DATA FOR REVIEW START

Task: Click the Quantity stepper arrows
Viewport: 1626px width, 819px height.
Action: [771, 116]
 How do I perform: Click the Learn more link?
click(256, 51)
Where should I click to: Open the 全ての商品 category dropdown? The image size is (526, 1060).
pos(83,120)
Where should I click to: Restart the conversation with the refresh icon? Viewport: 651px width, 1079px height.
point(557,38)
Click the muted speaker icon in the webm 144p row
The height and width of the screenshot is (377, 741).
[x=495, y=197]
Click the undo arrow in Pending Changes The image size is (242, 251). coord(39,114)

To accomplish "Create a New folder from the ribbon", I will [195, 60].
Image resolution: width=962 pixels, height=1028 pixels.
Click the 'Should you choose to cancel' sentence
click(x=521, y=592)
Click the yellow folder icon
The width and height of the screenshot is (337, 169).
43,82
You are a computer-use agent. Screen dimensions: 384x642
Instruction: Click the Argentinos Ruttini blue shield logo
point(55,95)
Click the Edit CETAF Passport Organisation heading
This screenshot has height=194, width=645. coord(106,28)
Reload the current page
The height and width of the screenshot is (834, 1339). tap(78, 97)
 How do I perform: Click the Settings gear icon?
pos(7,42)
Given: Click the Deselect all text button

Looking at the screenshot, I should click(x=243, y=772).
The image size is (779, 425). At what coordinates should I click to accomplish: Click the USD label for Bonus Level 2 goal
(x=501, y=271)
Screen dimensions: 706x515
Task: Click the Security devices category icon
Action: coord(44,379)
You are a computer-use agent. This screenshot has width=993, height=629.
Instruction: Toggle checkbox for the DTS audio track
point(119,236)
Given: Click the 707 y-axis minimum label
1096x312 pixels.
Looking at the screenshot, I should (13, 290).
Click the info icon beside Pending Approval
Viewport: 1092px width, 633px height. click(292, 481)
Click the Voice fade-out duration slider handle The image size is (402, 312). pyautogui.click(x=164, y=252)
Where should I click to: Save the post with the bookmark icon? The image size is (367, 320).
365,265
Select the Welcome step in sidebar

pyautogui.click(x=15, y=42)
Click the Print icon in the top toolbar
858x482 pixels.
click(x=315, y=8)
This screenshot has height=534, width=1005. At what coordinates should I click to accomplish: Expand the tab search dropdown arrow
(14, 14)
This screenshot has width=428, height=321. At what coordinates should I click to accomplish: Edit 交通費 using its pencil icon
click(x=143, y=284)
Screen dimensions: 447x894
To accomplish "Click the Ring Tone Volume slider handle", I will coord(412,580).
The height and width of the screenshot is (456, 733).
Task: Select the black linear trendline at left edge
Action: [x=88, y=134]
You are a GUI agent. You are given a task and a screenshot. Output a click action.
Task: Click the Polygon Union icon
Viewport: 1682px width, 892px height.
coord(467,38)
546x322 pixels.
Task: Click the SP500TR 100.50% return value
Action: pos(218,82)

DATA FOR REVIEW END

Using the material, show each line where the string "computer" can be found.

■ **EXERCISE RESPONSE**:
You are a computer-use agent. Screen dimensions: 384x642
You are a computer-use agent. This screenshot has width=993, height=629.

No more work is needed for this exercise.